Consistency impacts a service culture in two ways. First, organizations have to consistently deliver outstanding experiences. Second, organizations have to deliver service that is consistent with what their customers should expect of them.
I recently had hardwood floors installed in my home. (Geneva Flooring did the job – they are terrific.) The project caused me to make quite a few trips to my local hardware store, San Carlos TrueValue, to get various supplies throughout the project. Every time I went to the store, I was greeted with, “What can I help you find today?” All of the associates I encountered were friendly, helpful, and didn’t make me feel bad about my lack of home improvement knowledge. Best of all, their recommendations were spot on and I got in and out quickly with as little damage to my wallet as possible.
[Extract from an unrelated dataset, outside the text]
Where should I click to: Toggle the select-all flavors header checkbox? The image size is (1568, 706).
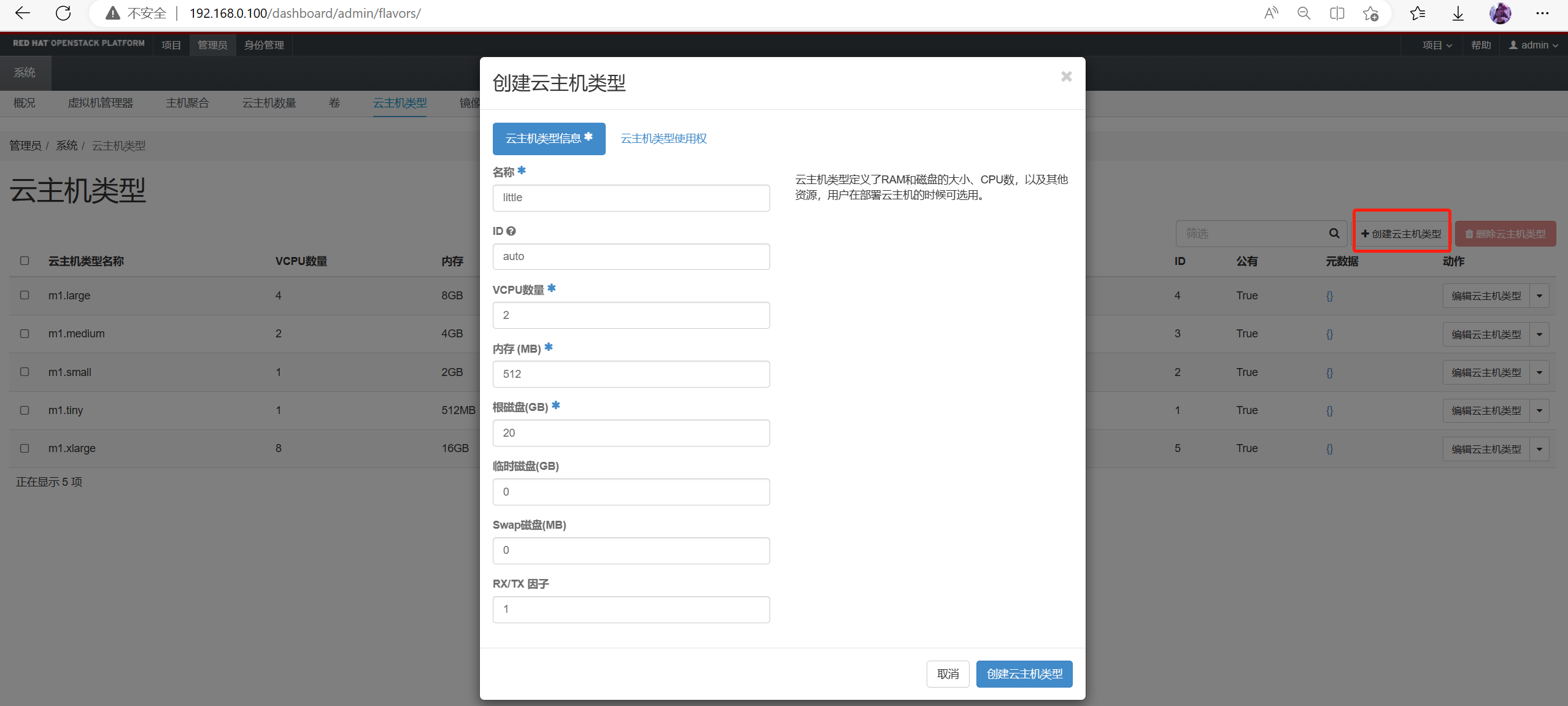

Getting it right every time requires individuals to be consistent, but it also requires every employee to step up to the same level. For example, Gallup did a study on a major telecommunications provide and found they enjoyed an 88% overall satisfaction rating among customers who called their call centers. They dug a little deeper and found that the bottom 10% of the company's reps had a customer satisfaction rating of only 43%. The 88% overall score clearly didn't matter too much to the unfortunate customers who happened to get one of the 'bottom 10%' on the phone!
Consistent with Expectations
Let me risk a short, but instructive tangent. Chicago Bears quarterback Jay Cutler’s toughness and dedication was widely criticized during the 2011 NFC Championship when he came out of the game and was seen standing on the sideline in full uniform. It turned out that Cutler had suffered a sprained MCL and was truly unable to play, but his behavior was inconsistent with what the fans expected. If you look like you can play, you should be playing.
Compare that to Green Bay Packers defensive back Charles Woodson who was injured during the 2011 Super Bowl. He has been widely hailed as an inspiration to his team rather than facing the same criticism as Cutler. Why? Because Woodson reappeared on the sideline in street clothes and his arm in a sling. He looked injured so fans didn't expect him to re-enter the game.
Bringing this back to the business world, employees' behaviors need to align with what companies tell their customers to expect. A company that advertises amazing service better have employees who are able to do just that, or they'll risk alienated customers.